(Task instructions) All the entries that follow must be written out again exactly.

----------------------------------------

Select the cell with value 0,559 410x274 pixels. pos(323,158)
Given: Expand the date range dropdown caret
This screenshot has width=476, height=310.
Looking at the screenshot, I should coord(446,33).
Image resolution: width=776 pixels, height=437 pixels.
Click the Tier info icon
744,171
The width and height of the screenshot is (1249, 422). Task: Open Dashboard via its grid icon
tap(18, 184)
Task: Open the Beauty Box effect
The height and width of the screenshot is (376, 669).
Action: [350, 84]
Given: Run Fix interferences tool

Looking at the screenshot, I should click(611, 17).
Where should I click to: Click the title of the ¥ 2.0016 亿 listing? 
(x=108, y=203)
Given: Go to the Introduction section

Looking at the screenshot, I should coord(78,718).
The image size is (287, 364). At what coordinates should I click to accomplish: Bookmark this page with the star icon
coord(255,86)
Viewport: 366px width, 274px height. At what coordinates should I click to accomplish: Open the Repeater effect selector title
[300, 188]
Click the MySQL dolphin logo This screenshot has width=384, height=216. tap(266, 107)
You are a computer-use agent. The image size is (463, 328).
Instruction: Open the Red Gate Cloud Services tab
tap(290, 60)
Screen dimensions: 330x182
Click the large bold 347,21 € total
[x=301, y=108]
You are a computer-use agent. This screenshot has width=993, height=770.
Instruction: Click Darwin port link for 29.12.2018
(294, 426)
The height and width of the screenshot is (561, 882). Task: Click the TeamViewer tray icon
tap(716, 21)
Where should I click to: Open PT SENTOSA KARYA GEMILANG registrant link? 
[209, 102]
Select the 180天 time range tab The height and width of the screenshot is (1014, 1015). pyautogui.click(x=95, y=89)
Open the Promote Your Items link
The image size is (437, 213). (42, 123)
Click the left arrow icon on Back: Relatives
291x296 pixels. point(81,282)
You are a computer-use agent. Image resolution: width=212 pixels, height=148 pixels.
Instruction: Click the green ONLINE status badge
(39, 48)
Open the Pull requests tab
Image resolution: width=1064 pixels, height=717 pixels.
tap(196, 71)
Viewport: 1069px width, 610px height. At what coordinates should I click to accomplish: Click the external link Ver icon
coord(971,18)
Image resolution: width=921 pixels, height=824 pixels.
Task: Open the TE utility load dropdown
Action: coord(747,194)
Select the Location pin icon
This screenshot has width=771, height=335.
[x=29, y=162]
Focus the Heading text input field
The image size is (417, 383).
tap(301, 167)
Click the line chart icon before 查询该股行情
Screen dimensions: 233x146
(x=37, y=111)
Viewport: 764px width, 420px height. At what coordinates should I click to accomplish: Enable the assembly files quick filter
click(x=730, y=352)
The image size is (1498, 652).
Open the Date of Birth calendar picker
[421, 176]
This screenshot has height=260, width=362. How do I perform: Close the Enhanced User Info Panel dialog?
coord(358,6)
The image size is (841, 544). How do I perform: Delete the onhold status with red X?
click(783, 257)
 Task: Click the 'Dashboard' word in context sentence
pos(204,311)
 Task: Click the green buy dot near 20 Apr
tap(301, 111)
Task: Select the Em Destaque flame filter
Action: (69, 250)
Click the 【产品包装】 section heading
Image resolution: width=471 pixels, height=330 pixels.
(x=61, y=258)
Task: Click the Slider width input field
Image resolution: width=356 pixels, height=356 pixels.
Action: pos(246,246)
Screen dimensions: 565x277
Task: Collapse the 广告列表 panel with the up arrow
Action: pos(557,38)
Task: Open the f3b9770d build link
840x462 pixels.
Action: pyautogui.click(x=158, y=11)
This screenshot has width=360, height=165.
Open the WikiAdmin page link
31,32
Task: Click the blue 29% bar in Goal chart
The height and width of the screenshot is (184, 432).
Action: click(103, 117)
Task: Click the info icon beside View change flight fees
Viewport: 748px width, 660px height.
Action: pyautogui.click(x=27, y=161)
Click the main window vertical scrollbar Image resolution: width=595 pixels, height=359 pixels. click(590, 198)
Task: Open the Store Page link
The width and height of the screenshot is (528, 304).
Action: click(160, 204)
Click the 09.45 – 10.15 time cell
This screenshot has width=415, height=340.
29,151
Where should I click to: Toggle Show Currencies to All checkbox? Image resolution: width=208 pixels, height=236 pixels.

----------------------------------------

(The answer)
Select the cell with value 0,559 410x274 pixels. pos(323,158)
Given: Expand the date range dropdown caret
This screenshot has width=476, height=310.
Looking at the screenshot, I should coord(446,33).
Image resolution: width=776 pixels, height=437 pixels.
Click the Tier info icon
744,171
The width and height of the screenshot is (1249, 422). Task: Open Dashboard via its grid icon
tap(18, 184)
Task: Open the Beauty Box effect
The height and width of the screenshot is (376, 669).
Action: [350, 84]
Given: Run Fix interferences tool

Looking at the screenshot, I should click(611, 17).
Where should I click to: Click the title of the ¥ 2.0016 亿 listing? 
(x=108, y=203)
Given: Go to the Introduction section

Looking at the screenshot, I should coord(78,718).
The image size is (287, 364). At what coordinates should I click to accomplish: Bookmark this page with the star icon
coord(255,86)
Viewport: 366px width, 274px height. At what coordinates should I click to accomplish: Open the Repeater effect selector title
[300, 188]
Click the MySQL dolphin logo This screenshot has width=384, height=216. tap(266, 107)
You are a computer-use agent. The image size is (463, 328).
Instruction: Open the Red Gate Cloud Services tab
tap(290, 60)
Screen dimensions: 330x182
Click the large bold 347,21 € total
[x=301, y=108]
You are a computer-use agent. This screenshot has width=993, height=770.
Instruction: Click Darwin port link for 29.12.2018
(294, 426)
The height and width of the screenshot is (561, 882). Task: Click the TeamViewer tray icon
tap(716, 21)
Where should I click to: Open PT SENTOSA KARYA GEMILANG registrant link? 
[209, 102]
Select the 180天 time range tab The height and width of the screenshot is (1014, 1015). pyautogui.click(x=95, y=89)
Open the Promote Your Items link
The image size is (437, 213). (42, 123)
Click the left arrow icon on Back: Relatives
291x296 pixels. point(81,282)
You are a computer-use agent. Image resolution: width=212 pixels, height=148 pixels.
Instruction: Click the green ONLINE status badge
(39, 48)
Open the Pull requests tab
Image resolution: width=1064 pixels, height=717 pixels.
tap(196, 71)
Viewport: 1069px width, 610px height. At what coordinates should I click to accomplish: Click the external link Ver icon
coord(971,18)
Image resolution: width=921 pixels, height=824 pixels.
Task: Open the TE utility load dropdown
Action: coord(747,194)
Select the Location pin icon
This screenshot has width=771, height=335.
[x=29, y=162]
Focus the Heading text input field
The image size is (417, 383).
tap(301, 167)
Click the line chart icon before 查询该股行情
Screen dimensions: 233x146
(x=37, y=111)
Viewport: 764px width, 420px height. At what coordinates should I click to accomplish: Enable the assembly files quick filter
click(x=730, y=352)
The image size is (1498, 652).
Open the Date of Birth calendar picker
[421, 176]
This screenshot has height=260, width=362. How do I perform: Close the Enhanced User Info Panel dialog?
coord(358,6)
The image size is (841, 544). How do I perform: Delete the onhold status with red X?
click(783, 257)
 Task: Click the 'Dashboard' word in context sentence
pos(204,311)
 Task: Click the green buy dot near 20 Apr
tap(301, 111)
Task: Select the Em Destaque flame filter
Action: (69, 250)
Click the 【产品包装】 section heading
Image resolution: width=471 pixels, height=330 pixels.
(x=61, y=258)
Task: Click the Slider width input field
Image resolution: width=356 pixels, height=356 pixels.
Action: pos(246,246)
Screen dimensions: 565x277
Task: Collapse the 广告列表 panel with the up arrow
Action: pos(557,38)
Task: Open the f3b9770d build link
840x462 pixels.
Action: pyautogui.click(x=158, y=11)
This screenshot has width=360, height=165.
Open the WikiAdmin page link
31,32
Task: Click the blue 29% bar in Goal chart
The height and width of the screenshot is (184, 432).
Action: click(103, 117)
Task: Click the info icon beside View change flight fees
Viewport: 748px width, 660px height.
Action: pyautogui.click(x=27, y=161)
Click the main window vertical scrollbar Image resolution: width=595 pixels, height=359 pixels. click(590, 198)
Task: Open the Store Page link
The width and height of the screenshot is (528, 304).
Action: click(160, 204)
Click the 09.45 – 10.15 time cell
This screenshot has width=415, height=340.
29,151
Where should I click to: Toggle Show Currencies to All checkbox? Image resolution: width=208 pixels, height=236 pixels.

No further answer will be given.